Durante a XX Semana Nacional da Conciliação, o Tribunal Regional do Trabalho da 5ª Região (TRT-BA) homologou um acordo que encerra todas as execuções trabalhistas em andamento contra o Fluminense de Feira Futebol Clube, um dos times mais tradicionais do interior baiano.
A conciliação, firmada no âmbito de um Procedimento de Reunião de Execuções (PRE), beneficia mais de 50 trabalhadores — muitos deles aguardando há mais de uma década para receber seus créditos. O acordo prevê o pagamento integral do passivo, estimado em R$ 3,4 milhões, com aportes mensais realizados pela Sociedade Anônima do Futebol (SAF) responsável pela continuidade das atividades do clube.
O entendimento foi construído por meio de uma parceria entre o Polo de Execução Nordeste e o Centro de Conciliação (Cejusc) de 1º Grau, em um modelo de cooperação judiciária que reforça o compromisso da Justiça do Trabalho com a efetividade e a celeridade processual.

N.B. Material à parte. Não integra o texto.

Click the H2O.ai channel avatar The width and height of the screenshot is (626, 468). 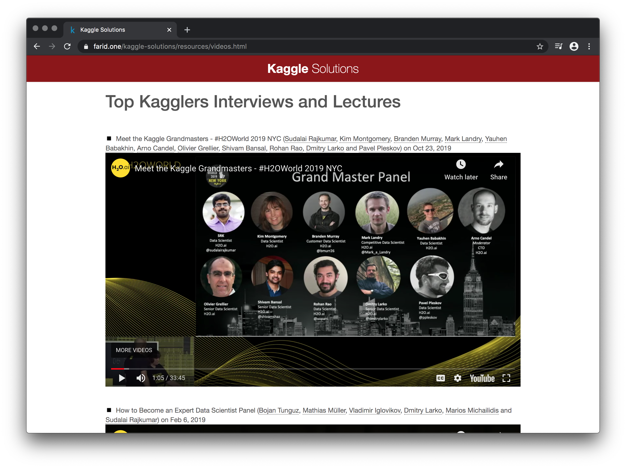[120, 168]
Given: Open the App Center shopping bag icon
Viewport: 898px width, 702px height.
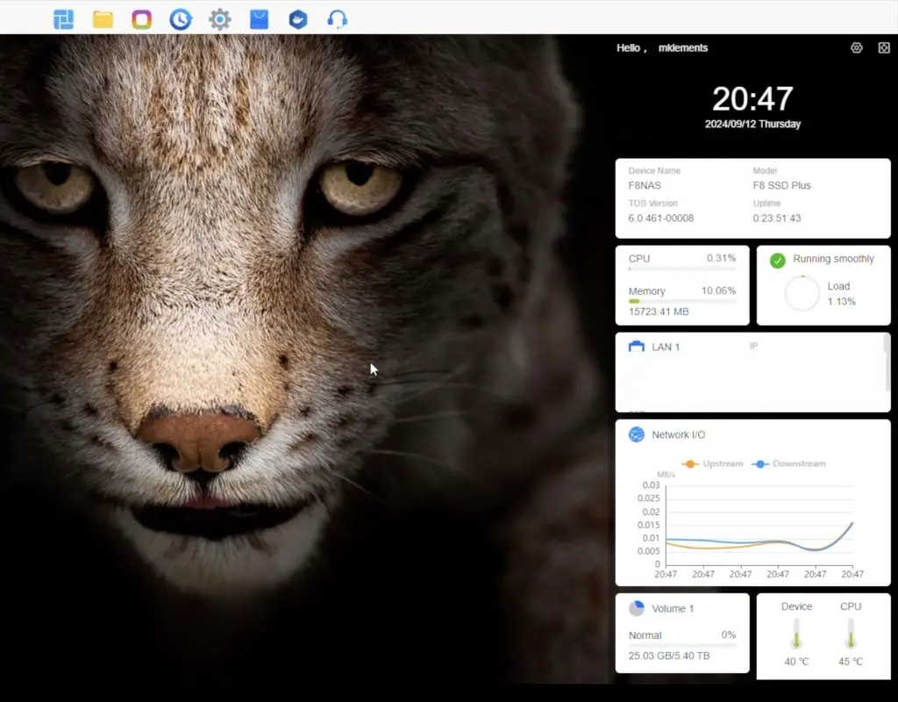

Para a juíza Nadva Cruz, coordenadora do Polo de Execução Nordeste, a medida representa “um marco na gestão das execuções coletivas no Regional, pois alia a preservação da função social da empresa ao direito dos trabalhadores à satisfação de seus créditos, demonstrando que a conciliação pode ser instrumento eficaz de justiça e pacificação social”.

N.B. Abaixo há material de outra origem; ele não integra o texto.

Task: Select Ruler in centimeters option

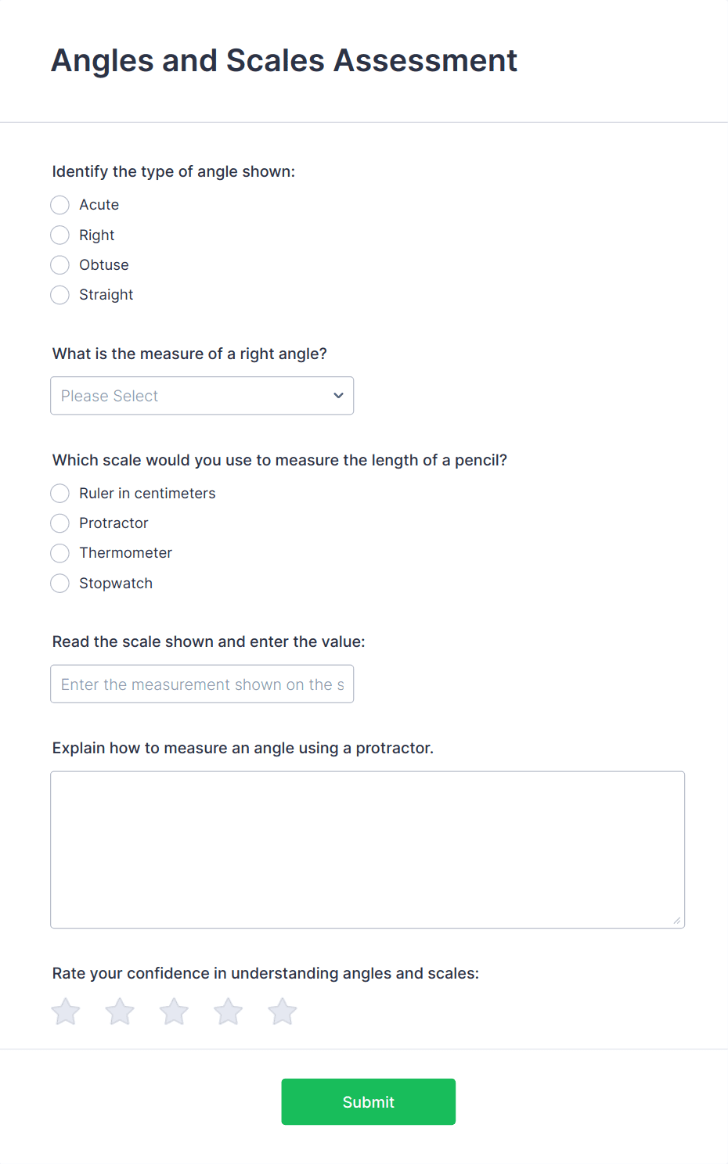Action: point(59,493)
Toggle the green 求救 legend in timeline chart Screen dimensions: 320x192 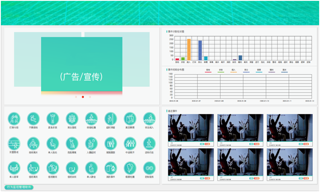221,71
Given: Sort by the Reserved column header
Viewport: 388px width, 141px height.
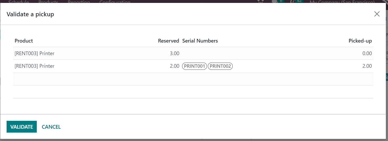Looking at the screenshot, I should (168, 41).
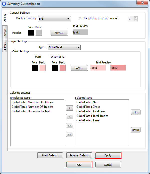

A juíza Mônica Sapucaia, coordenadora do Cejusc de 1º Grau, destacou a satisfação com a solução negociada, que “renova a confiança dos jurisdicionados no papel da Justiça do Trabalho”.
O acordo foi firmado após quase três anos de tratativas, envolvendo a unificação de penhoras e a definição de um plano de pagamentos com garantia patrimonial. O cumprimento será acompanhado pelo Juízo Coordenador da Execução e por uma Comissão de Credores formada por advogados que representam os trabalhadores.
O advogado do clube, Tiago Matos, ressaltou que a homologação “garante a continuidade do Fluminense de Feira e o cumprimento das obrigações trabalhistas de forma justa e responsável”. Ele elogiou a “parceria exemplar entre o Polo de Execução Nordeste, o Cejusc, os advogados da Comissão de Credores e a diretoria da SAF, que possibilitou uma solução equilibrada, honrando os trabalhadores e preservando a tradição do clube”.
Segundo o TRT-BA, a parceria entre o Polo e o Cejusc permitiu a adoção de estratégias conjuntas para operacionalizar as liberações de valores e homologar os acordos individuais, assegurando maior eficiência e segurança jurídica. O modelo segue as diretrizes do Provimento Conjunto GP/CR nº 06/2023, que reforça a cooperação judiciária como um dos pilares da política de execução do tribunal.
A juíza Nadva Cruz também destacou o empenho dos advogados envolvidos, enfatizando que “o diálogo técnico e o compromisso das partes foram fundamentais para o sucesso da negociação”.
O advogado Bruno Pacheco, integrante da Comissão de Credores, avaliou que “a conciliação plúrima pode ser considerada um sucesso, pois viabiliza o pagamento dos créditos dos trabalhadores e, ao mesmo tempo, assegura a continuidade do clube, patrimônio cultural de Feira de Santana”.
A Semana Nacional da Conciliação é promovida anualmente pelo Conselho Nacional de Justiça (CNJ) desde 2006 e mobiliza tribunais de todo o país em prol da cultura do diálogo e da solução consensual de conflitos.